SUPPLIED INFORMATION

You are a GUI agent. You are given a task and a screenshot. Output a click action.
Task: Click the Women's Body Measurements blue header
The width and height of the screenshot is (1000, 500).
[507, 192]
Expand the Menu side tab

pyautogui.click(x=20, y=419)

PROBLEM DESCRIPTION
Only the lines from the one containing "Task: Click the" through the last line of the records should appear, each written out exactly.

RESULT
Task: Click the Women's Body Measurements blue header
The width and height of the screenshot is (1000, 500).
[507, 192]
Expand the Menu side tab

pyautogui.click(x=20, y=419)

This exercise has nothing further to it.